Oleh : Fajar
Pepohonan yang rindang menjadi tempat hujan bermain melodi
Menetes perlahan mengikuti alunan suara semesta.
Jernih seperti wajahmu
Menari mengiringi langkahmu.
Rak-rak buku di perpustakaan menjadi beku saat engkau lewat dengan senyummu menatapku dari jendela modernitas.
Sunyi tanpa buku puisi darimu.
Meski klasik puisi menjadi takdirnya.
Semalam rindu yang pekat takjua padam meski telah menatapmu di belasan malam..
Aku hanya mamapu melempar senyum, menghilang seketika menempel di dadamu
Lalu engkau balas dengan kata lembut di saat hati berdebu kelabu.
Mampuslah aku.. lagi dan lagi hanya mampu menatapmu dari jendela modernitas..
Melihatmu terbaring lalu tertidur..
Pelukku tak mampu menembus ruang dan waktu dari jendela itu.
Hanya mampu menahan.
Entah kenapa dia tahu disaat hujan turun.

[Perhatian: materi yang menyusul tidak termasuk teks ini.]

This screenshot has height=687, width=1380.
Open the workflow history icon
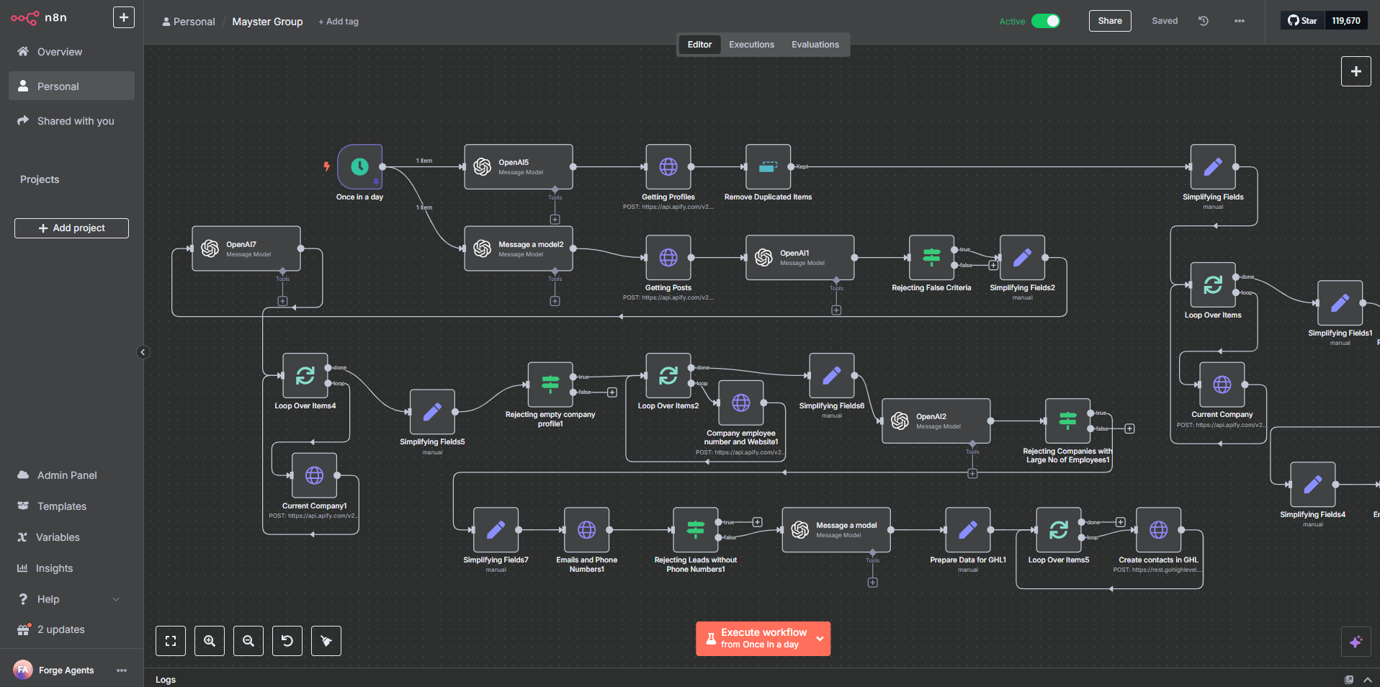(x=1203, y=21)
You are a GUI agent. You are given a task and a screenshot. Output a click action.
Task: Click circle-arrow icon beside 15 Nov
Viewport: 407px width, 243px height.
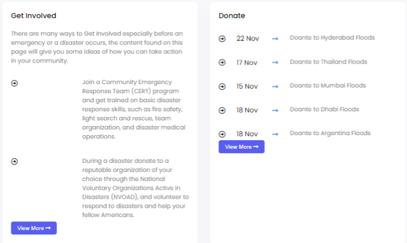222,86
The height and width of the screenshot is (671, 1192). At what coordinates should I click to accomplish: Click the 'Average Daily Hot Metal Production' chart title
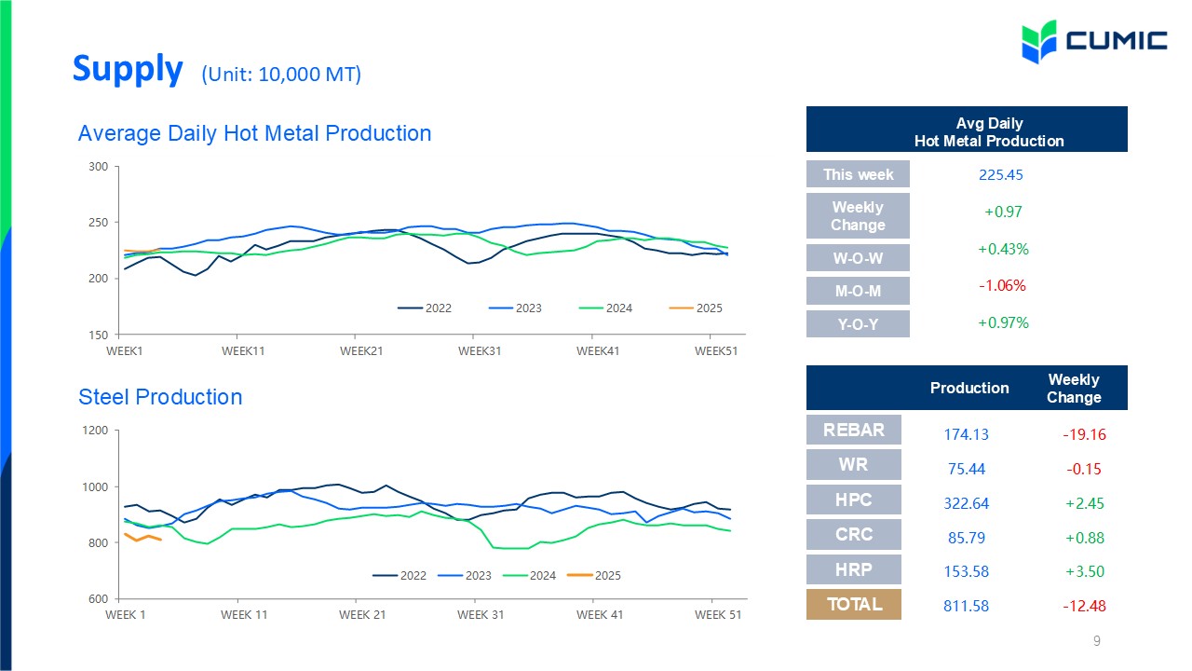click(254, 133)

Ia datang menghantuiku sebut saja ia rindu.
Berjuta, bahkan triliunan tetesan hujan rindu tak terhingga menjelma menjadi air yang aku timbah membasahi tubuhku dengan cintamu
Sayang, semoga surat yang kau kerjakan itu menyampaikan salamku.
Yang suatu saat kelak tertulis namamu dan namaku lalu mengiringi tetasan hujan yang tak terhingga menyebar berita kehidupan cinta kasih..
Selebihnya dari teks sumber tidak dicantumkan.